In one article it is stated, “Gulu Woman Member of Parliament, Mrs. Betty Akech Okullu, has said that although President Yoweri Museveni loves the Acholi so much, he has surrounded himself with people who hate the tribe.”
Whether this is true or false, it might never be known unless the president is lobotomized and we can look within his head.
However, it must be noted, that there is a kernel of truth here as evidenced by William Pike in his book Combatants:A memoir of the Bush War and the press in Uganda.
When he beheld the carnage in the bush, Pike asked:
“Who did these things?”
“It was the army, no it was the Acholi”, came the reply from one of the NRA combatants.
So clearly, there was an ethnic bias and animus towards the north, denoted by the generic term “Acholi”, which was the germ of the cross-regional divide between North and South.

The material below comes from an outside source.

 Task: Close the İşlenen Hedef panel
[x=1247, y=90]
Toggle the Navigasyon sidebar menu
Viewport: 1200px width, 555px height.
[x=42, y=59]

A lot of John Muto-Ono’s book may be used as a repository of the actual and factual information about the war in the north. So it will be a great help to policy and decision makers in understanding the nurturing and nature of that war.
It is also a huge help to academics or those interested in academic inquiry, who seek to approximate the sociological and political forces at play at the time.
And thereby draw an evidential and causal link between conflict in the north as a microcosm and war in Uganda as a macrocosm.
Finally, and most importantly, it serves as a reminder of and reproach to the effects bad politics may mete out on our country if we choose to ignore eighteenth century German philosopher Georg Wilhelm Friedrich Hegel’s dictum, we learn from history that we do not learn from history.